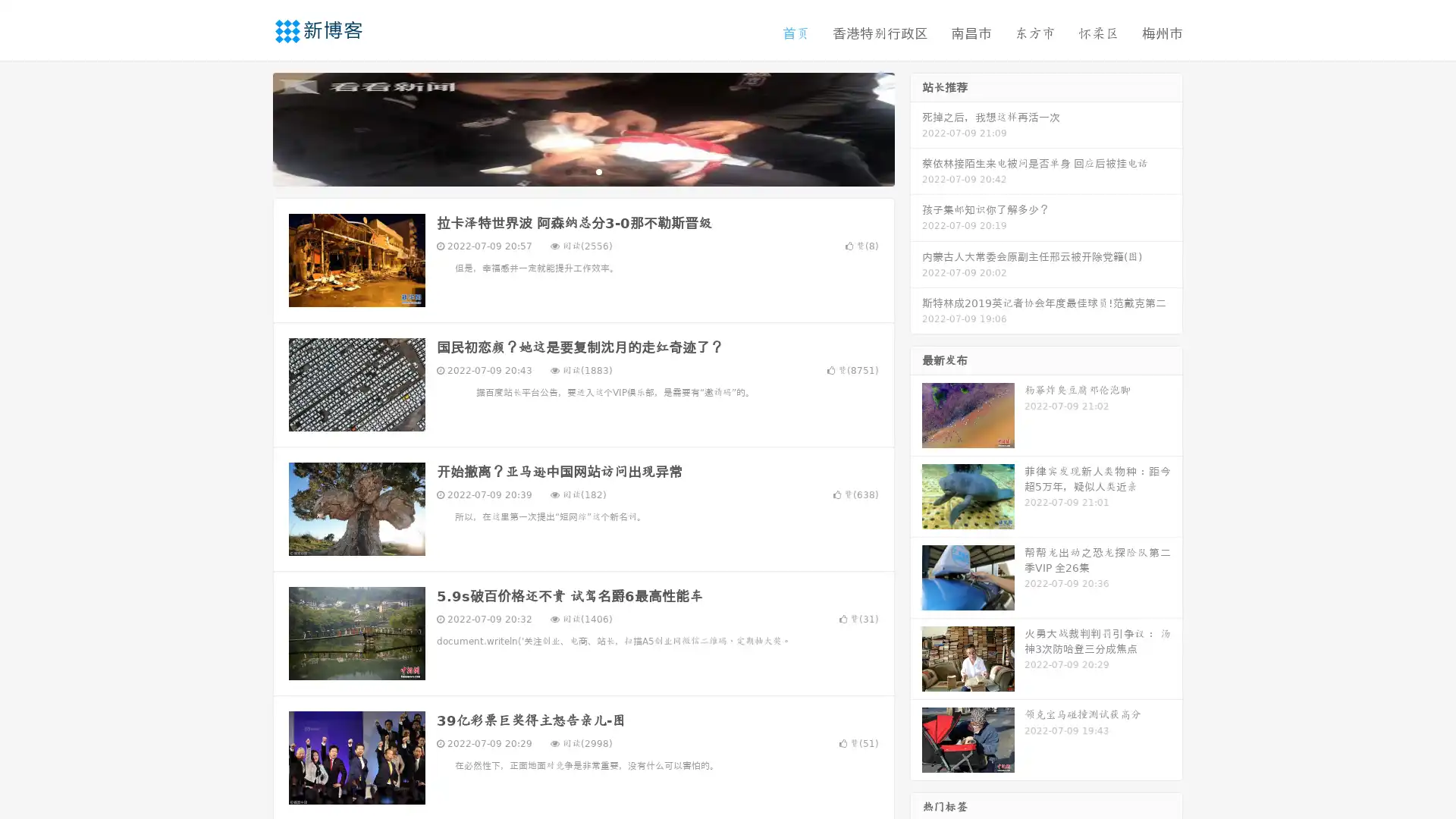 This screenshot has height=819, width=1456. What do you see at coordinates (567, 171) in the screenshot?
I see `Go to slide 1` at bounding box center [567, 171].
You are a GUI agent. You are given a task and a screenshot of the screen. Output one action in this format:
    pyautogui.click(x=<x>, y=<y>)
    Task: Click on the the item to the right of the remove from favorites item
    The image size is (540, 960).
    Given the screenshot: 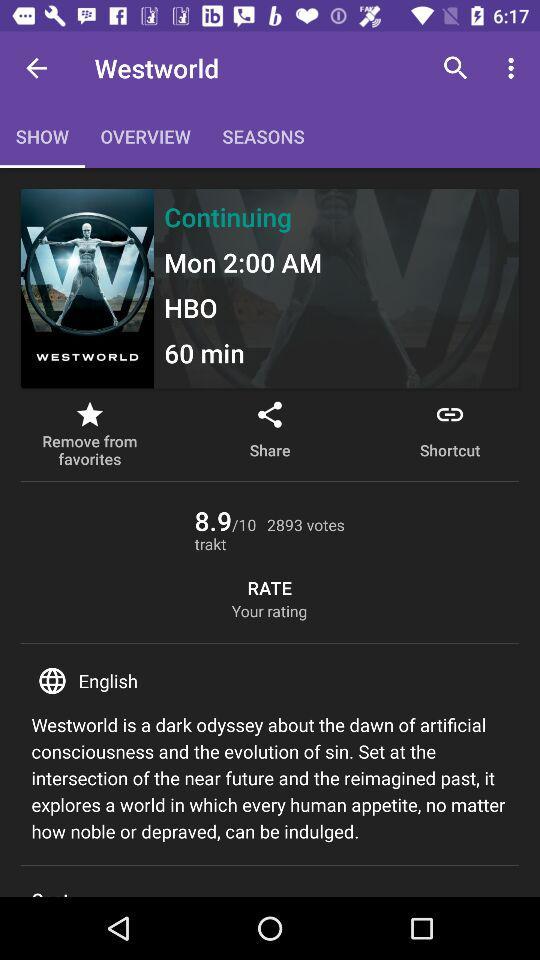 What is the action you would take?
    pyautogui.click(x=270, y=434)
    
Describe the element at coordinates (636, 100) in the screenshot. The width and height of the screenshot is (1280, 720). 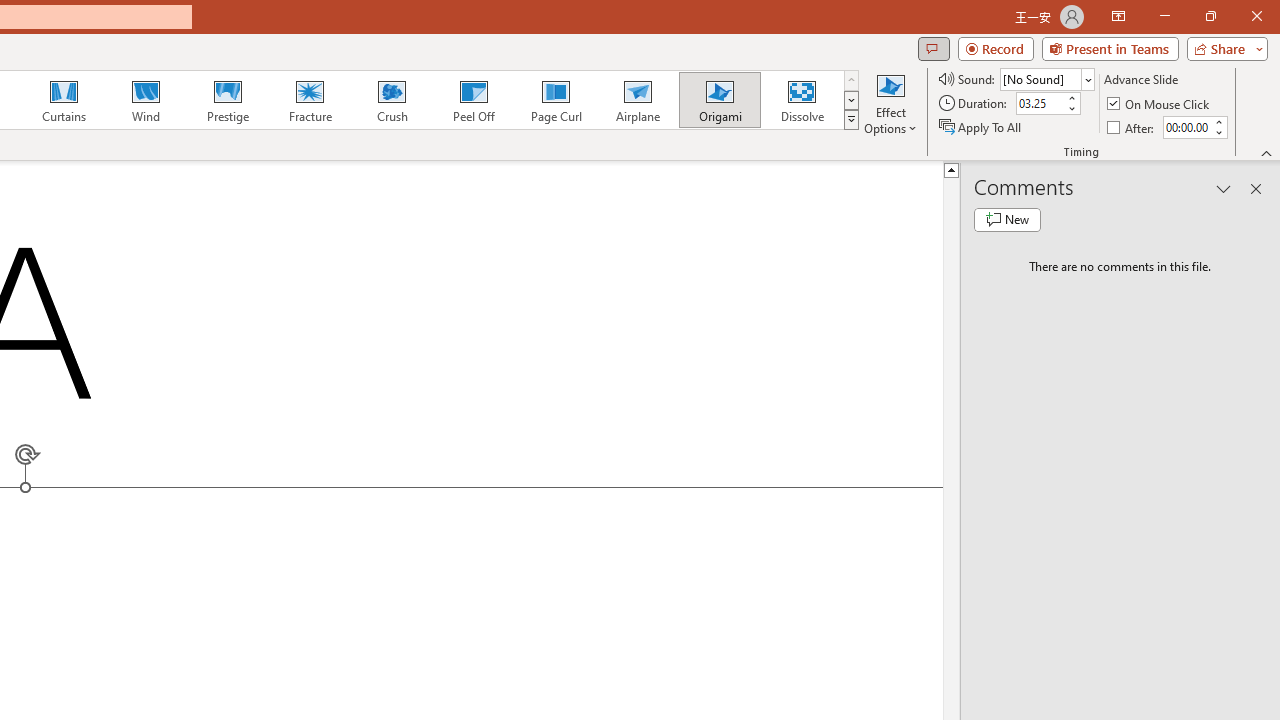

---

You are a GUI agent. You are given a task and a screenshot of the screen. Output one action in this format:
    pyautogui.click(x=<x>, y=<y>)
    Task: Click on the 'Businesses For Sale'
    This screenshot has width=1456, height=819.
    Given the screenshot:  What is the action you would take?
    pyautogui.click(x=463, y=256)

==

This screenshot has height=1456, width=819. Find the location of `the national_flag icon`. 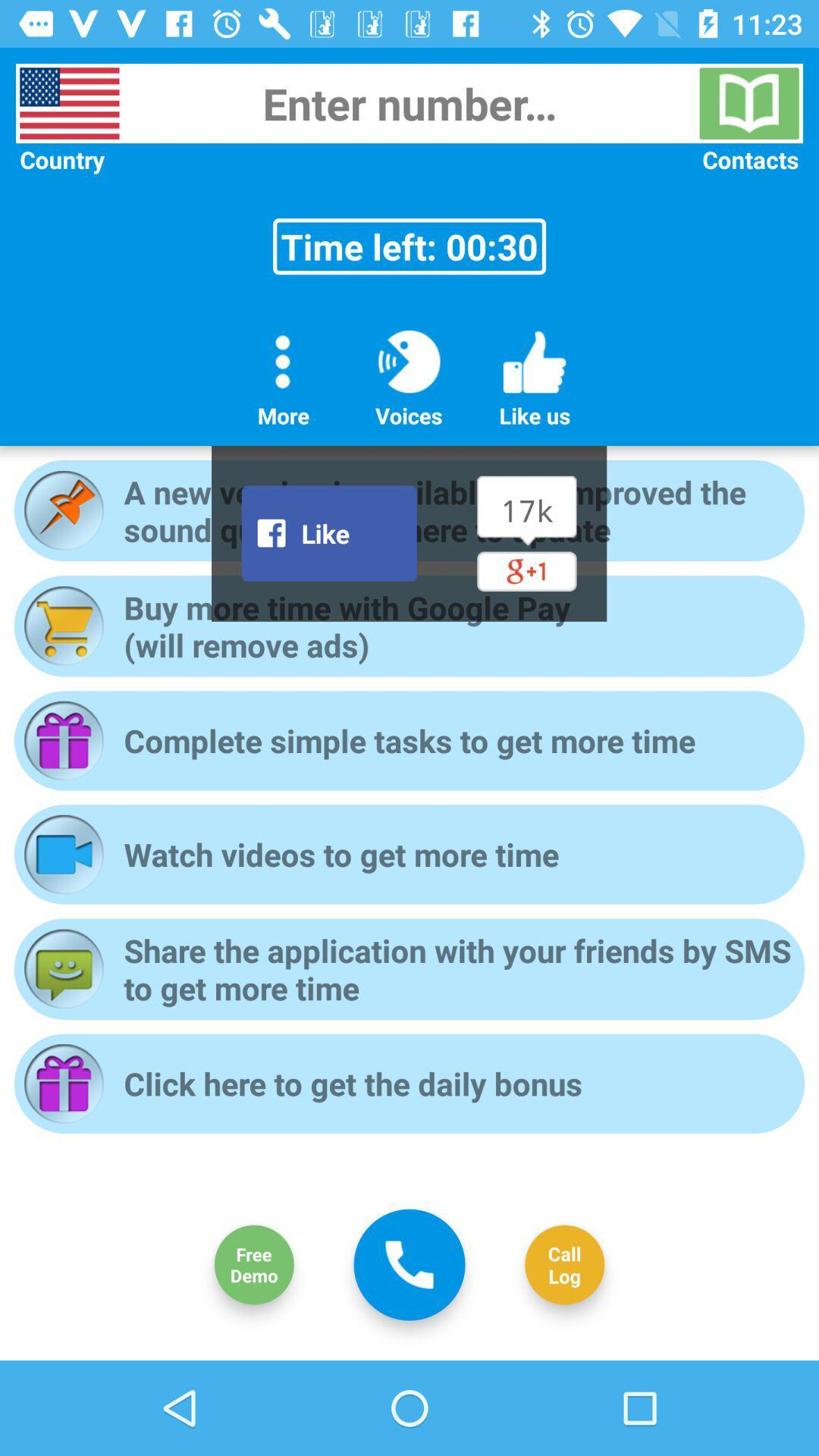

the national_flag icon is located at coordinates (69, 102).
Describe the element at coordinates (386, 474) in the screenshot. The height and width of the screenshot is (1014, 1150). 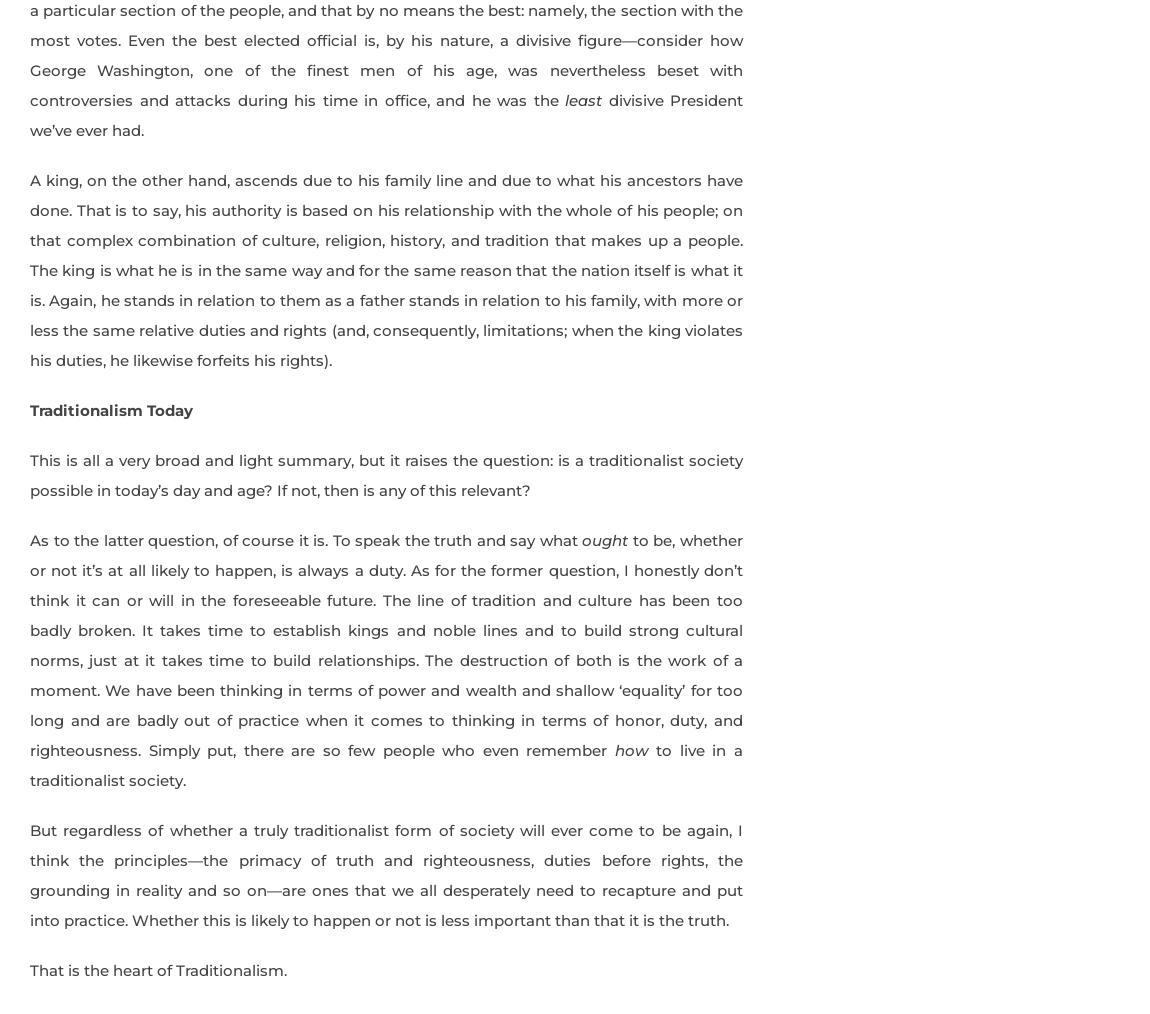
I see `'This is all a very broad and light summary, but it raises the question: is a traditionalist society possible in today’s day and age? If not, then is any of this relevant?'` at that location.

_What you have to do:_
Copy the lines from the one containing "Describe the element at coordinates (386, 474)" to the one containing "at that location.", both included, and leave out the pictures.

_Exercise solution:_
Describe the element at coordinates (386, 474) in the screenshot. The height and width of the screenshot is (1014, 1150). 
I see `'This is all a very broad and light summary, but it raises the question: is a traditionalist society possible in today’s day and age? If not, then is any of this relevant?'` at that location.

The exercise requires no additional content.